Wie ein Stein! Merlijn heeft net het vliegtuigje de lucht in getoverd en kijkt het triomfantelijk na, maar na een paar sierlijke pirouettes valt het stil en stort loodrecht naar beneden. Wie ein Stein! roept de uil, die vervolgens de grootste slappelachaanval krijgt uit de geschiedenis van de tekenfilm. Hij slaat zijn vleugels ten hemel en laat zich beurtelings voorovervallen en op zijn rug rollen, tot hij bijna van zijn tak tuimelt. Merlijn kijkt hoe langer hoe grimmiger, maar het mag niet baten, er komt gewoon geen eind aan het lachsalvo van de uil.
Je moet denken aan de volgende hik, zegt hij. Ze staan op het balkon onder een sterrenhemel waar zojuist een ster is gevallen. Niet zeggen, niet zeggen, heeft ze gezegd. Wat zal ik wensen ik weet het niet.
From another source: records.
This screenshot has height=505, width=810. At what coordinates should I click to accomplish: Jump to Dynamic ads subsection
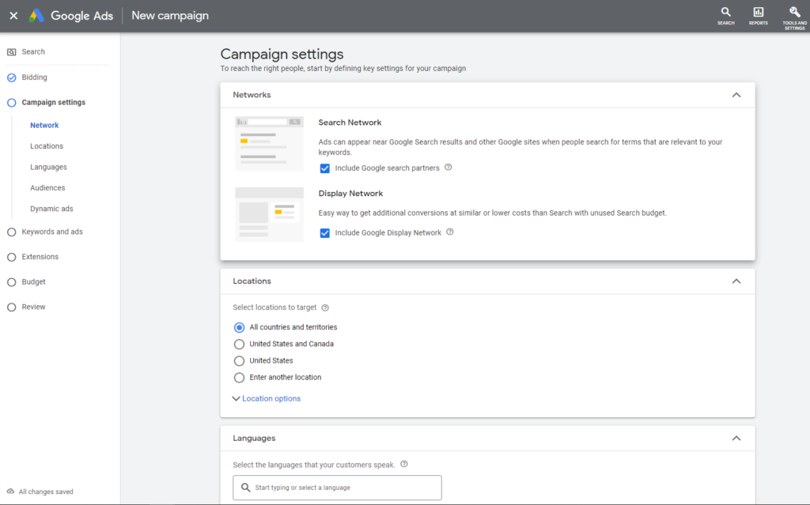[x=51, y=209]
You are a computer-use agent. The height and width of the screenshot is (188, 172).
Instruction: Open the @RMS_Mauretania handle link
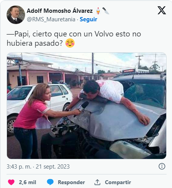click(x=51, y=19)
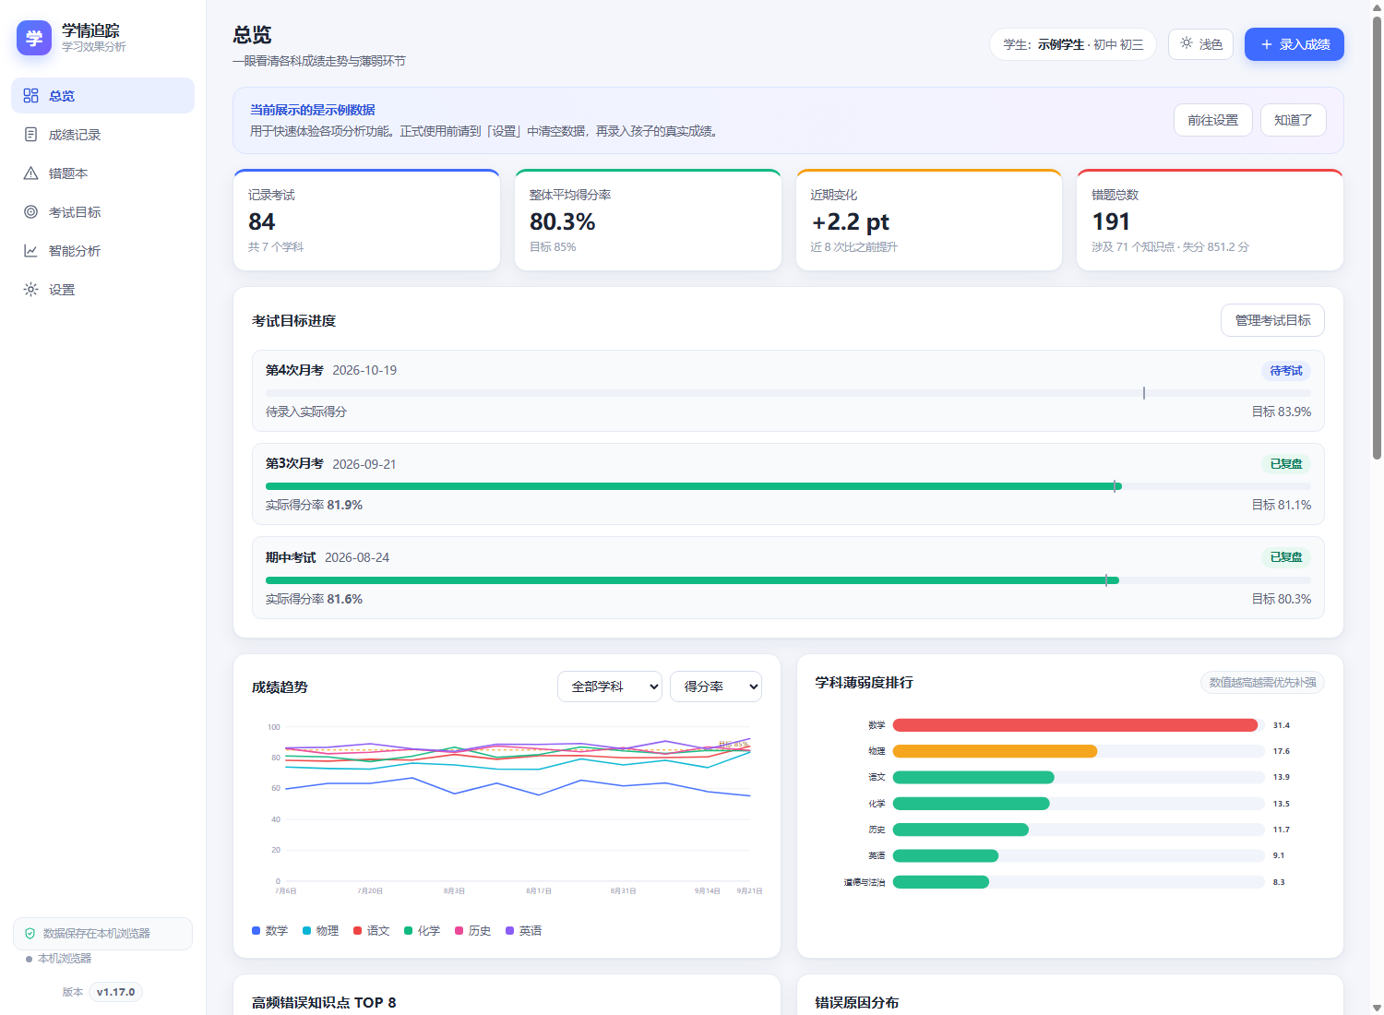Viewport: 1384px width, 1015px height.
Task: Open 总览 via its sidebar grid icon
Action: (x=30, y=96)
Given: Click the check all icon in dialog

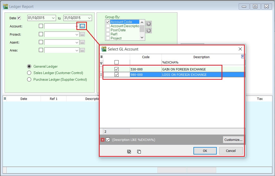Looking at the screenshot, I should [129, 152].
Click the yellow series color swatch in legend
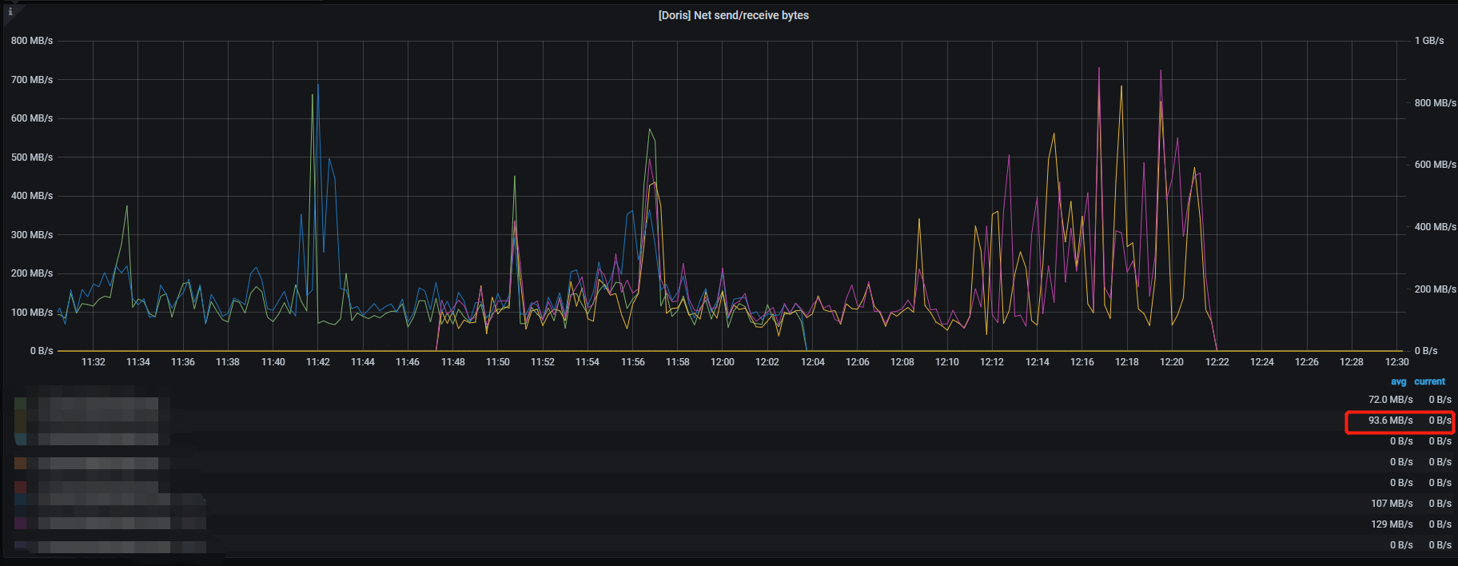Screen dimensions: 1458x566 [x=21, y=421]
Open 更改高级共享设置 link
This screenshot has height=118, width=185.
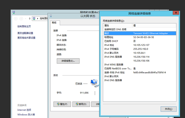[x=26, y=38]
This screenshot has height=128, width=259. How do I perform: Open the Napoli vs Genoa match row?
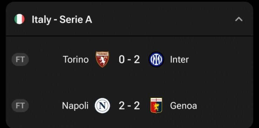click(x=130, y=106)
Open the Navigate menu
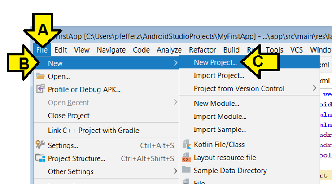The height and width of the screenshot is (184, 332). pos(111,50)
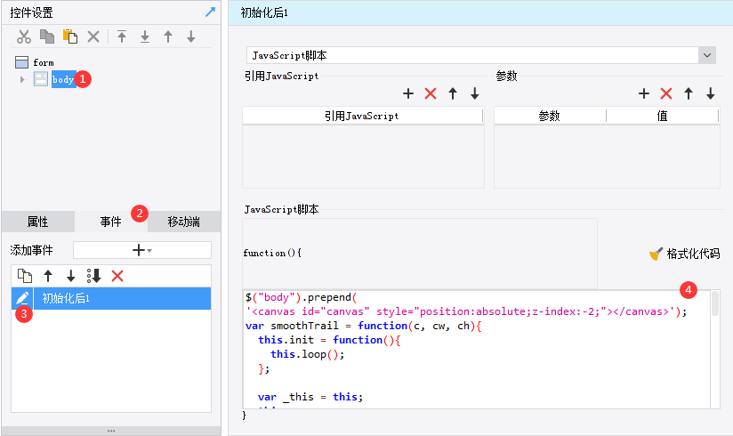
Task: Click the Cut scissors icon
Action: point(24,36)
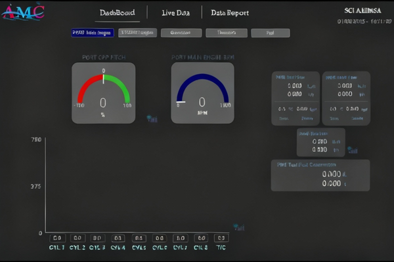Select the CYL 4 value box
The image size is (394, 262).
point(118,238)
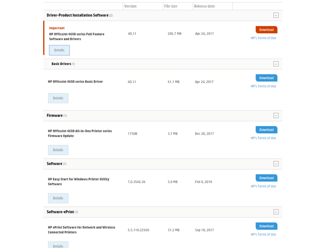The image size is (325, 248).
Task: Open Terms of Use beside the Firmware download
Action: pyautogui.click(x=263, y=138)
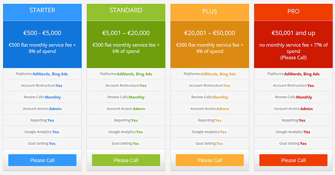Click the 4% of spend fee text
Image resolution: width=335 pixels, height=175 pixels.
tap(210, 51)
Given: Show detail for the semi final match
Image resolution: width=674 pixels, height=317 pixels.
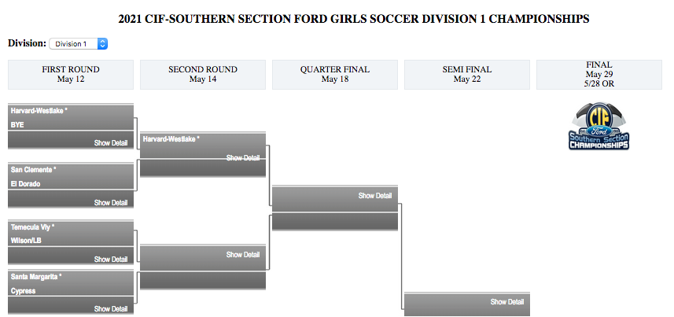Looking at the screenshot, I should (507, 302).
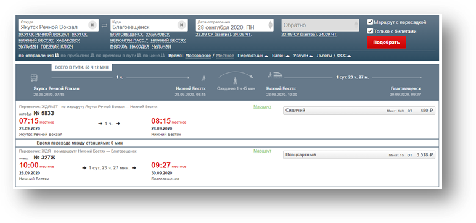
Task: Select Плацкартный seats from 3 518 ₽
Action: point(359,155)
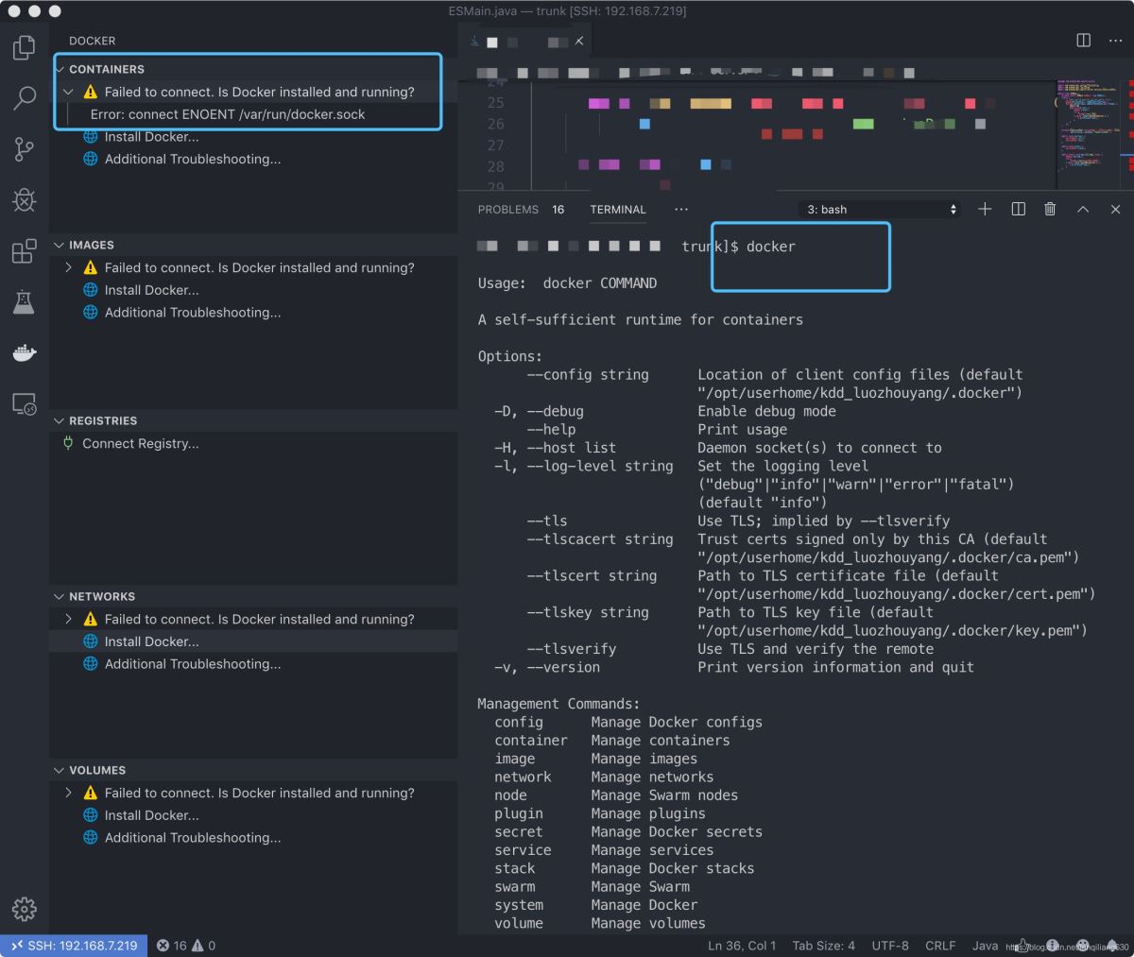Switch to the PROBLEMS tab
Viewport: 1134px width, 957px height.
point(507,209)
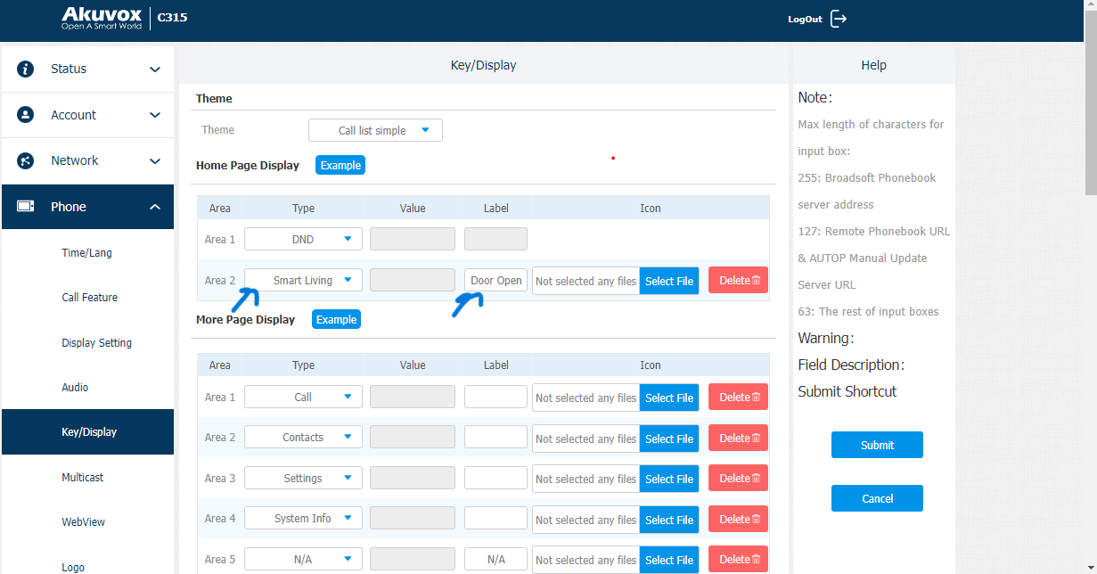Click the Account person icon
This screenshot has height=574, width=1097.
pos(26,115)
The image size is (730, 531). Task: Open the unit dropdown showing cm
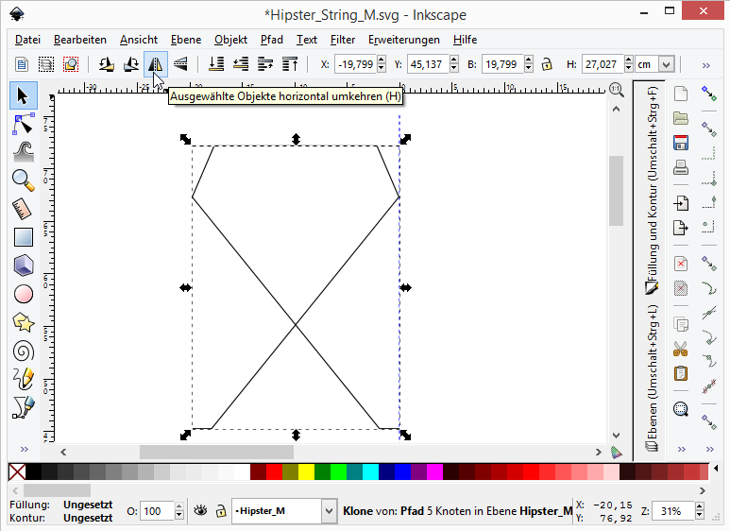(667, 64)
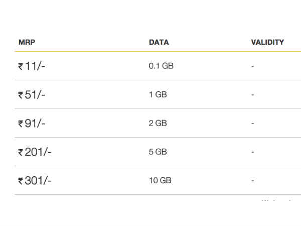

Tenzij dan dat er nog een ster zou vallen, en weer een, en nog een - tot er nog maar één ster aan de hemel stond, en ook die viel. Ik had zoveel kunnen wensen, ik had zoveel bedacht. Maar intussen heeft ze ook de hik gekregen. Na twee glazen wijn reed ze in zigzag de heuvel op, ze acteerde totale dronkenschap maar met acteren is het altijd hetzelfde, het wordt echt. Vandaar de hik op het balkon, het lachen tussen twee hikken door en de sterren die van plaats verspringen, zijn armen om haar middel, het glas water dat niet heeft geholpen. Doe mij schrikken, zegt ze. Dat hielp toen ze klein was, iemand dook in het donker op en riep boe, het was de schrik van haar leven maar het einde van haar hik. Maar doe mij schrikken is hetzelfde als maak mij gelukkig, het werkt niet in de gebiedende wijs, vergeet mij, hou van mij, mis mij, kus mij. De volgende hik, zegt hij, je moet denken aan de volgende hik.
Mijn volgende hik, declameert ze met een brede armzwaai naar het firmament, mijn volgende hik wordt nog veel beter dan mijn vorige hik. Mijn volgende hik, zegt ze, wordt de hik van de eeuw. Een ongehoorde hik, waar de big bang zelf bij verstomt. Mijn volgende hik komt in het Guinness Book of Records. Mijn volgende hik wordt gewoon de vervulling van mijn leven. En terwijl ze zo volop bezig is blijkt hoe hij niet meer komt, de volgende hik. Het hikken is gewoon opgehouden. Zie je wel, zegt hij, het lukt. Dat is diep tragisch, zegt ze. Welnee, zegt hij, een handige truc.
| |
| |
Diep tragisch, want wat als dat voor alles zo geldt? Het volstaat dat ik denk aan de volgende liefde en ze komt al niet meer. Ik wacht op de volgende zonsopgang, hij blijft achterwege. Een handige truc misschien toch om dood te gaan. De gedroomde zachte zelfmoord, euthanasie wordt overbodig: denk aan je volgende ademhaling, die veel beter, veel dieper wordt dan de vorige. De doe-het-zelver van het niet meer doen.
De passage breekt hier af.